■ Task to carry out ■
Render the items below as a Markdown table with the columns Row and Text. Begin at the first line and stop after the line that contains "Looking at the screenshot, I should point(117,260).", giving each non-blank line its own numbered row.

========================================================================

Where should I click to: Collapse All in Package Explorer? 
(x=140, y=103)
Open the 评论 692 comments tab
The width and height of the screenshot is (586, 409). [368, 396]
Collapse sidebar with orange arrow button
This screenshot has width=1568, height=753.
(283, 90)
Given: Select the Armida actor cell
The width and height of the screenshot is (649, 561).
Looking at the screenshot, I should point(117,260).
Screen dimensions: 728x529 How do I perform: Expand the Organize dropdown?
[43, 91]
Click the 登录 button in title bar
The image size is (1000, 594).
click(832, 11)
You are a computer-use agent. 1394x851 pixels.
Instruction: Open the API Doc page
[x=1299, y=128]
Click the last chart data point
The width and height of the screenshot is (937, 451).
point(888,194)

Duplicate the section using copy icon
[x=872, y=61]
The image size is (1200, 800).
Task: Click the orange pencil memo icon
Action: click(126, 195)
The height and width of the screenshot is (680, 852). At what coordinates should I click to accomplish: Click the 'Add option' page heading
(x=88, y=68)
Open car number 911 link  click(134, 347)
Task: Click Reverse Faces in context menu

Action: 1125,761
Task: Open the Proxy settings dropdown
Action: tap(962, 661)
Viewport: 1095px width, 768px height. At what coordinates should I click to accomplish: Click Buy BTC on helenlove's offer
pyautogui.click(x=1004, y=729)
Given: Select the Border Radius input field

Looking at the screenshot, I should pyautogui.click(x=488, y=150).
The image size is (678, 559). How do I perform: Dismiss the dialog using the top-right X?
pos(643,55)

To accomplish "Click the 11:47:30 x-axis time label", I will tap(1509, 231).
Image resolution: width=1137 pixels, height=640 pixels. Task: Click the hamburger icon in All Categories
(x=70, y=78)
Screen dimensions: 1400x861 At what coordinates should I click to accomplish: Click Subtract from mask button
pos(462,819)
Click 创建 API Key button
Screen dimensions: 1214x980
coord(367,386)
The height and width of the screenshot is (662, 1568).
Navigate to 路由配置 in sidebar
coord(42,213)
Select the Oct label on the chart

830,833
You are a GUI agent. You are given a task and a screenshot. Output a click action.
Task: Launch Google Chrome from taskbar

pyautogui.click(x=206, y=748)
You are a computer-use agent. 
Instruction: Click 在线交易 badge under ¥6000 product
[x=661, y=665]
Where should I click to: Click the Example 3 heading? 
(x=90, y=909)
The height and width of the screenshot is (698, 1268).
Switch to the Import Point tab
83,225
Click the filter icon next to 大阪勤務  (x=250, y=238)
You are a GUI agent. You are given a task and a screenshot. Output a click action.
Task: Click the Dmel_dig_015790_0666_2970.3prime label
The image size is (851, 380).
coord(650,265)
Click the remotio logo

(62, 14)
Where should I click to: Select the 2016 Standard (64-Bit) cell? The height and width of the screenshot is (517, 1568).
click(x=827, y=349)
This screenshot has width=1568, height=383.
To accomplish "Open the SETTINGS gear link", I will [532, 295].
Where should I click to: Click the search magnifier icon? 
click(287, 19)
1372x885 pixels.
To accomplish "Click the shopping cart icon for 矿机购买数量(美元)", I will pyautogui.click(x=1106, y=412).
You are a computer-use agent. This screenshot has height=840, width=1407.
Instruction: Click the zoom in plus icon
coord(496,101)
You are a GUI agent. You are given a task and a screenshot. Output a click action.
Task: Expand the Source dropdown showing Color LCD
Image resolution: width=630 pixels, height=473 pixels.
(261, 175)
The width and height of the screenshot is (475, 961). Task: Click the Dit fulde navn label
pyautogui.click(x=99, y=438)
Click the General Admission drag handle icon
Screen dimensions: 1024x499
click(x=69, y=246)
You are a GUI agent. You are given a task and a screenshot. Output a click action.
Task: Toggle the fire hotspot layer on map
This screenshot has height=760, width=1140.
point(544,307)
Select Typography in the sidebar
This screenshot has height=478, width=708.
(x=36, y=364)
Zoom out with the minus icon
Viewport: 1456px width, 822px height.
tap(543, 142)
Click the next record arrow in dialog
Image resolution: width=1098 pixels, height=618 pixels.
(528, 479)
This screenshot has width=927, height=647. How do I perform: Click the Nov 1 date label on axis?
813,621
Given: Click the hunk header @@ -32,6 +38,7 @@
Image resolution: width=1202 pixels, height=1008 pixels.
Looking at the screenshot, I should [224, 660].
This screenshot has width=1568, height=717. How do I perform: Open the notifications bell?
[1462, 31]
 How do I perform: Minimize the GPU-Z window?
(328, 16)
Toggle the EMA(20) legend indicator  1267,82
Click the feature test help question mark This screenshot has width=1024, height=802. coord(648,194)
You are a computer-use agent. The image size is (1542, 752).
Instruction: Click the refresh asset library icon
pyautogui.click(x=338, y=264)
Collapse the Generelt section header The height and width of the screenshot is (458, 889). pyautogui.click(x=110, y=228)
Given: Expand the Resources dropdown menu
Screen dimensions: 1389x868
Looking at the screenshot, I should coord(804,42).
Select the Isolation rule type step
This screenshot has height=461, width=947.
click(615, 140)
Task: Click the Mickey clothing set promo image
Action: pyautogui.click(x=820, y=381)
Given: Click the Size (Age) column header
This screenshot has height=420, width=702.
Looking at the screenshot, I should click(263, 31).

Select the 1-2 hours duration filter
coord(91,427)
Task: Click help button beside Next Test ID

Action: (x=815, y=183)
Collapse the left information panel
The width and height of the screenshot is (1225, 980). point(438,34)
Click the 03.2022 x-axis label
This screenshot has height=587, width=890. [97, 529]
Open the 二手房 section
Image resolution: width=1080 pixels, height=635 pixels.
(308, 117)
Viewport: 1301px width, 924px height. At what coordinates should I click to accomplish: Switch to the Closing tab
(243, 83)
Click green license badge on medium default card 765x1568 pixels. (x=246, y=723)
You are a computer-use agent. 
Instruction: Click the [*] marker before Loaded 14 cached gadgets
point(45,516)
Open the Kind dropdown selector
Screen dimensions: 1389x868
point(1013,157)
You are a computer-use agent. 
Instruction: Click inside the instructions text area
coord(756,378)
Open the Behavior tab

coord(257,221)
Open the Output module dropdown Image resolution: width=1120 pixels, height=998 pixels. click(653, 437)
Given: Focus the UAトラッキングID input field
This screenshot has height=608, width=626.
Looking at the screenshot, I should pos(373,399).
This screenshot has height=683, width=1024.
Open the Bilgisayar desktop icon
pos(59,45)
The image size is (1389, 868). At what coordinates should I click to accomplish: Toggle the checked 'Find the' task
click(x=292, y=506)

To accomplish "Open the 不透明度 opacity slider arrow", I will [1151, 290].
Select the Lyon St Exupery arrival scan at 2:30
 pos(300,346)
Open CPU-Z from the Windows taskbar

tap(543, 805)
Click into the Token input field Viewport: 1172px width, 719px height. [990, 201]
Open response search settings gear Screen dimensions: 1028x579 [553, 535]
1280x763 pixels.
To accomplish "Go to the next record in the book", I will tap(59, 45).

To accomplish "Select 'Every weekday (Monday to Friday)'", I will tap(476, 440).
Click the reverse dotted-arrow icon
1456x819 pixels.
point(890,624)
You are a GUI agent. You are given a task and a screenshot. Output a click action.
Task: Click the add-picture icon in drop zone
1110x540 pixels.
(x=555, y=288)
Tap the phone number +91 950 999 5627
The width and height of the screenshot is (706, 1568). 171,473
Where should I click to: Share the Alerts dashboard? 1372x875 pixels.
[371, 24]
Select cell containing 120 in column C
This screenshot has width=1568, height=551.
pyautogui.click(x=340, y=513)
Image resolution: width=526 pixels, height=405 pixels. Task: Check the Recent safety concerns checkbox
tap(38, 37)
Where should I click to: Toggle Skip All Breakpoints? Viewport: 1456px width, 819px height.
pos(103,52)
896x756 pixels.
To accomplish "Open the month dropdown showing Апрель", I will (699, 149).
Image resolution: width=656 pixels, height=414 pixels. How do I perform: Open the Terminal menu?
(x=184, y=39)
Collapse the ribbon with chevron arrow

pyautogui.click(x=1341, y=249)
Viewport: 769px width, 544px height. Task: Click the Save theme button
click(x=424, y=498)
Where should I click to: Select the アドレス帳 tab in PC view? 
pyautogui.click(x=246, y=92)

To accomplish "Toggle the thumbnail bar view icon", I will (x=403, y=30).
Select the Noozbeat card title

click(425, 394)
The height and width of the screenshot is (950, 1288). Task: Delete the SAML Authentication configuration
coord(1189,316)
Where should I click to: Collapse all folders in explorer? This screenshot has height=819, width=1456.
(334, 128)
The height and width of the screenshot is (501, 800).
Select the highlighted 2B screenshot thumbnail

========================================================================

■ Result of this exercise ■
| Row | Text |
|---|---|
| 1 | Where should I click to: Collapse All in Package Explorer?  |
| 2 | (x=140, y=103) |
| 3 | Open the 评论 692 comments tab |
| 4 | The width and height of the screenshot is (586, 409). [368, 396] |
| 5 | Collapse sidebar with orange arrow button |
| 6 | This screenshot has width=1568, height=753. |
| 7 | (283, 90) |
| 8 | Given: Select the Armida actor cell |
| 9 | The width and height of the screenshot is (649, 561). |
| 10 | Looking at the screenshot, I should point(117,260). |